┌────────
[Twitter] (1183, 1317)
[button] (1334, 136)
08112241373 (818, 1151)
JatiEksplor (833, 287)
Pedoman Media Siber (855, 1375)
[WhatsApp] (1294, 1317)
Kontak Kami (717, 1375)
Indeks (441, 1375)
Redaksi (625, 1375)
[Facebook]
└────────
> _Problem description_
In the data above, find the line containing "JatiEksplor (833, 287)", then copy it and every later line exactly.

> _Exercise solution_
JatiEksplor (833, 287)
Pedoman Media Siber (855, 1375)
[WhatsApp] (1294, 1317)
Kontak Kami (717, 1375)
Indeks (441, 1375)
Redaksi (625, 1375)
[Facebook]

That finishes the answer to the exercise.